A mudança nas condições do tempo exige atenção dos produtores de café do Sudeste nos próximos dias. Além da previsão de chuva em importantes regiões produtoras, um novo ciclone extratropical deve se formar no Sul do Brasil entre domingo (30) e segunda-feira (31), associado a uma frente fria que deve avançar pelo país e chegar ao Sudeste na terça-feira (1º).
O meteorologista explica que, após atingir o Sul, a frente fria deve avançar para o Sudeste. A expectativa é de chuva e ventos fortes em São Paulo e no Rio de Janeiro, enquanto Minas Gerais também deve ter condições para temporais e granizo.
Em Minas Gerais, a possibilidade de granizo merece atenção especial dos produtores de café.

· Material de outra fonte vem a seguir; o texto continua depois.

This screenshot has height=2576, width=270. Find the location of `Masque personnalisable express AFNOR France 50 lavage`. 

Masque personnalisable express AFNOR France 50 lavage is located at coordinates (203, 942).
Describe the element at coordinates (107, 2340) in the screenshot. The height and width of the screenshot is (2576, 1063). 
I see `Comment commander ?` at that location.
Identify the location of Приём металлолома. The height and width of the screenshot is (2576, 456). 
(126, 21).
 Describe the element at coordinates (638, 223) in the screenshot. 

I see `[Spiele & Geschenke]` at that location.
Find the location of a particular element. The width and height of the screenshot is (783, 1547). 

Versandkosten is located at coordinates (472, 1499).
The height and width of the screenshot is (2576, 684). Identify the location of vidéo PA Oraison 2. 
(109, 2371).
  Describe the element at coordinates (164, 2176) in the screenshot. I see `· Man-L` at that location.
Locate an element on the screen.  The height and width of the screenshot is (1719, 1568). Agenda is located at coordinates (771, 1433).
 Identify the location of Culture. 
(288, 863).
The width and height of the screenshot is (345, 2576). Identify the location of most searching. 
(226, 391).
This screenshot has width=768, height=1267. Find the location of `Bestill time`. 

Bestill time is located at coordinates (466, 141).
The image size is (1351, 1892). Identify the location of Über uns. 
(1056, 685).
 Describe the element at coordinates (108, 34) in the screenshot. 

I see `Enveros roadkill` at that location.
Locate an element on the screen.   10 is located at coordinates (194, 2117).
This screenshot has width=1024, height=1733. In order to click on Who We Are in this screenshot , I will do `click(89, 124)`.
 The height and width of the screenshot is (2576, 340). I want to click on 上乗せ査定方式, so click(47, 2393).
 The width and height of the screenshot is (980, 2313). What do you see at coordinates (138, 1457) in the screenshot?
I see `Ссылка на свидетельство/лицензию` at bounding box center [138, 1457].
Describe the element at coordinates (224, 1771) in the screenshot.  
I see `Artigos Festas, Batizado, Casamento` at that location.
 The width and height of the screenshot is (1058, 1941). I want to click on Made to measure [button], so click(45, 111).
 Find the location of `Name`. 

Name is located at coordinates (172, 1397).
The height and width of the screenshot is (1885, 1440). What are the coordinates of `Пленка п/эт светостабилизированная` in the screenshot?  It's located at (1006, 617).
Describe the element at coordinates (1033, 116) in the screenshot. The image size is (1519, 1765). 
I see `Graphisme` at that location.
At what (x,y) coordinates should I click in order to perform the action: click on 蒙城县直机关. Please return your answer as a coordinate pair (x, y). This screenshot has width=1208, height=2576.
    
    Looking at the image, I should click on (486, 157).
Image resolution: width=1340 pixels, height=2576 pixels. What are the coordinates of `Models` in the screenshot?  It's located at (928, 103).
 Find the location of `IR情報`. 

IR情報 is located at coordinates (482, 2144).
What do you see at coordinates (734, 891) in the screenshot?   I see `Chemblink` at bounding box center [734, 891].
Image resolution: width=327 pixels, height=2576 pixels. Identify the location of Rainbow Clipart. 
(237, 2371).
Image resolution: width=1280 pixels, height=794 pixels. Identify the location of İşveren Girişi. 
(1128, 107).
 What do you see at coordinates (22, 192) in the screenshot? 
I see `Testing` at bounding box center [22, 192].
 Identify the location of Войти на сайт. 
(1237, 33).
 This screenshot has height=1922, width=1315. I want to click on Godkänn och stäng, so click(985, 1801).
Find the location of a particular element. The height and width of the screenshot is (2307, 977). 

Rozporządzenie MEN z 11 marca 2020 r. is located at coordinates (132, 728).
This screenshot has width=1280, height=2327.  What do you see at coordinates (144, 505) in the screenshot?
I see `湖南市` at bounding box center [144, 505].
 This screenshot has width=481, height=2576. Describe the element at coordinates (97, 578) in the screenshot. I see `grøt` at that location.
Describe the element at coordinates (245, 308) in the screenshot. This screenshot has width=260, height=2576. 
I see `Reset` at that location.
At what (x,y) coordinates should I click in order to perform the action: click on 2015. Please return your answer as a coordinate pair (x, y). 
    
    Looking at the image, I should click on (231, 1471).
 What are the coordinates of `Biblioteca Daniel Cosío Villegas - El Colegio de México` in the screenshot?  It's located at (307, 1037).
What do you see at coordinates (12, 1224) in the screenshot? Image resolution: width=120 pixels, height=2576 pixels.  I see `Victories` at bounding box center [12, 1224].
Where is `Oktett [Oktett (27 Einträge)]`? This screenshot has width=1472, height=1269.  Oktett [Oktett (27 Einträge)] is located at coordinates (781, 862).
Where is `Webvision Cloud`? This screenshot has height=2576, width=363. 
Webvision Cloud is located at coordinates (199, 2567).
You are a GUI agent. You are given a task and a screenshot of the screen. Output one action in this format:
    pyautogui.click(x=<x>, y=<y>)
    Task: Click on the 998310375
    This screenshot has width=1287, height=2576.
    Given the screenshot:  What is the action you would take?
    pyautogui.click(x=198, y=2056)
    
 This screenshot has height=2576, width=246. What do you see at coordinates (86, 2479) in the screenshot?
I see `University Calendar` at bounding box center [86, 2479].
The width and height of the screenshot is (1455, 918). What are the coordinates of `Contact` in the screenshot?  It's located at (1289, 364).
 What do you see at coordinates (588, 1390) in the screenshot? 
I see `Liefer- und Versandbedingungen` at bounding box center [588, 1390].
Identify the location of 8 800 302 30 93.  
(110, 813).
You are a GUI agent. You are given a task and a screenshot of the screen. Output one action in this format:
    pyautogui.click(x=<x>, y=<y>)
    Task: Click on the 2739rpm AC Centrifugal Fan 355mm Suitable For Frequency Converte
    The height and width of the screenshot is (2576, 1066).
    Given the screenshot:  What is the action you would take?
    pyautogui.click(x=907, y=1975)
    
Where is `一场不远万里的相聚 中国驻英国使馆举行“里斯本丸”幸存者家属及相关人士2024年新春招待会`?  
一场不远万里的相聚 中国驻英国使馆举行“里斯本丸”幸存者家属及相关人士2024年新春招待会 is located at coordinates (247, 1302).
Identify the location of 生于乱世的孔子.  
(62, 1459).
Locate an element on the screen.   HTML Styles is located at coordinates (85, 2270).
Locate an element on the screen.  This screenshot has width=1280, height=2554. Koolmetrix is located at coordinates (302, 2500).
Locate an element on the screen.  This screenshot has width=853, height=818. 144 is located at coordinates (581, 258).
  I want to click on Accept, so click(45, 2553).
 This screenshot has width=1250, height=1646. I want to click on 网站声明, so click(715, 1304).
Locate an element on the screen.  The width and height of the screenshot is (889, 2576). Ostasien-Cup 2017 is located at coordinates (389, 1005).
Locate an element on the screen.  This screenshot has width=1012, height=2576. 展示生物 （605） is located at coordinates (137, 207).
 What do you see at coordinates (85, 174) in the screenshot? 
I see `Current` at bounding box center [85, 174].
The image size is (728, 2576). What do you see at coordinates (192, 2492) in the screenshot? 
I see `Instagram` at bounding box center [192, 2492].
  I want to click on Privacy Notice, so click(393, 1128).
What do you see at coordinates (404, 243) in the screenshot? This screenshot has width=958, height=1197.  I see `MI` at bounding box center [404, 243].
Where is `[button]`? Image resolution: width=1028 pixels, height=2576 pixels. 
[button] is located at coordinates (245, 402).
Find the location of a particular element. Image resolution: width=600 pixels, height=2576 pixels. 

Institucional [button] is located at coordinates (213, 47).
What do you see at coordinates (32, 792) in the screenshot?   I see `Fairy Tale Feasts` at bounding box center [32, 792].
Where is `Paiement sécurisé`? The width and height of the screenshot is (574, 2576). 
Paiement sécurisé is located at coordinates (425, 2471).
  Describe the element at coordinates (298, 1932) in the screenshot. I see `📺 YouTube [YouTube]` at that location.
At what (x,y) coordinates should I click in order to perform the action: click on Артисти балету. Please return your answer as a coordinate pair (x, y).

O meteorologista Francisco de Assis destaca que as condições podem voltar a favorecer a ocorrência do fenômeno no estado.
“Pode ter também as condições de queda de granizo ali em Minas Gerais novamente, principalmente no café de Minas, pode ter condição de queda de granizo também na terça-feira.”
A previsão do modelo americano Global Forecast System (GFS), válida entre 26 de agosto e 11 de setembro de 2026, também aponta acumulados expressivos em parte das principais áreas produtoras de café do Sudeste.
Em Minas Gerais, os maiores volumes são previstos para o Sul de Minas e a Serra da Mantiqueira. No Cerrado Mineiro, a distribuição da chuva deve ser irregular, com menores acumulados no setor norte e volumes mais significativos nas áreas central, sul e sudoeste.
Nas Matas de Minas, a precipitação também deverá apresentar variação espacial, com tendência de maiores volumes no setor sul. Já na região da Chapada, devem predominar condições de pouca ou nenhuma chuva, com acumulados baixos e localizados.
Segundo o Inmet, em São Paulo, a previsão indica ocorrência de precipitações em áreas produtoras da Alta Mogiana, Região do Pinhal, Mogiana e centro-oeste paulista, com acumulados geralmente entre 40 e 80 milímetros. Volumes superiores a 100 milímetros podem ocorrer pontualmente no litoral norte do estado, fora de uma parcela importante do cinturão cafeeiro paulista.
Nas áreas atingidas pela chuva, o principal impacto deve ser a interrupção temporária das atividades de campo e da secagem. A permanência de frutos maduros nas plantas ou no solo, assim como o molhamento de lotes que já estejam em processo de secagem, exige atenção dos produtores.
Períodos prolongados de umidade podem aumentar o risco de fermentações indesejadas e comprometer a qualidade dos grãos e, consequentemente, da bebida.
Além da chuva, a possibilidade de ventos fortes e granizo em Minas Gerais acrescenta um fator de risco para as lavouras. Por isso, o acompanhamento das atualizações da previsão do tempo será importante nos próximos dias, especialmente para o planejamento das operações de colheita, transporte e secagem.